### SOURCE EXCERPT
* Begin *

The Cheat Sheet
By Eric Yearian
Over the past two weeks, the Spurs ran off 12 consecutive wins --looking very impressive-- while the Hornets have come back down to earth a little bit and even shook up their roster by way of trade. The HEAT’s struggles have continued and they’ve added to their injury woes as Udonis Haslem suffered an injury that is expected to keep him out for a long time. The Mavericks have become the giant killers in the league, ending the winning streaks of the Hornets and Spurs, before reminding the league that the aforementioned HEAT are less than giants. The question is, how does all of this effect fantasy owners? With an emphasis on these teams, let’s look at how fantasy is impacted by their play of late.
Shawn Marion: If you have Marion on your roster, you’ve noticed that “The Matrix” is putting up some good fantasy totals lately, as the Mavs keep streaking. This has no doubt helped not only the Mavs defeat the league’s best teams, but also helped his fantasy owners if they’ve had him active. The problem with Marion, however, is that he tends to be inconsistent, which is not what you want from your fantasy players. Also, you have to keep in mind that he has played well over a short time span, and while there is nothing wrong with riding a hot hand for a couple of weeks, you must remember that this is a small sample size and will most likely not continue. One of the major philosophies I suggest for all fantasy owners is to always looks at a player’s history and expect their numbers to always average out, meaning if a player is playing out of his mind for a few weeks, he’ll most likely play poorly later on to make his numbers average out. If you’ve got Marion, now would be a good time to unload him.
Jarrett Jack: Jack, the first member of the Toronto/New Orleans trade to be mentioned here, made his debut for his new team on Monday night. He played well in limited minutes. The key here is the “limited minutes”. It doesn’t matter how well he plays for fantasy owners if he spends much of his time on the bench. He’s playing behind one of the league’s best point guards, meaning it will be hard to find minutes for him in New Orleans. He can slide over to shooting guard and play alongside Paul, but that reduces the opportunity for him to get assists, and he won’t score or rebound enough on a regular basis to help your fantasy team. If Paul goes down he’ll become an attractive option, but as of right now he has extremely limited value in fantasy. If you have Paul you might want to have Jack on your bench as a “handcuff” option similar to in fantasy football, but otherwise it would probably be best to start looking for alternative options, because he won’t have the same opportunity for playing time that he had in Toronto.

* End *

### EXTRACTED MATERIAL
* Begin *

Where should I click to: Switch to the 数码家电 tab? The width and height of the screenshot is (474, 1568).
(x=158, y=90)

* End *
* Begin *

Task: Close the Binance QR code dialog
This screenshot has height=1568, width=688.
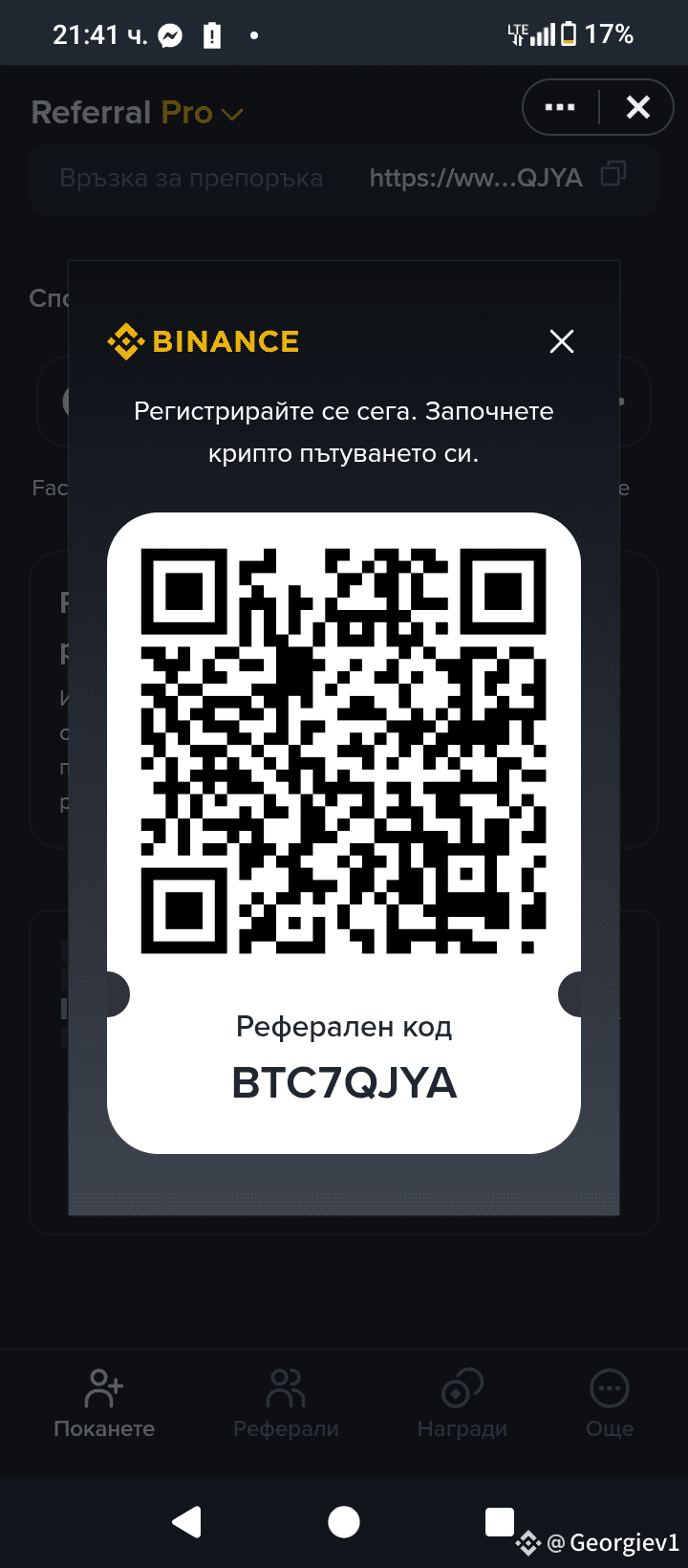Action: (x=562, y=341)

* End *

### EXERCISE BRIEF
In the fantasy basketball column, how many consecutive games did the Spurs win over the past two weeks?

### RESULT OF THIS EXERCISE
Twelve.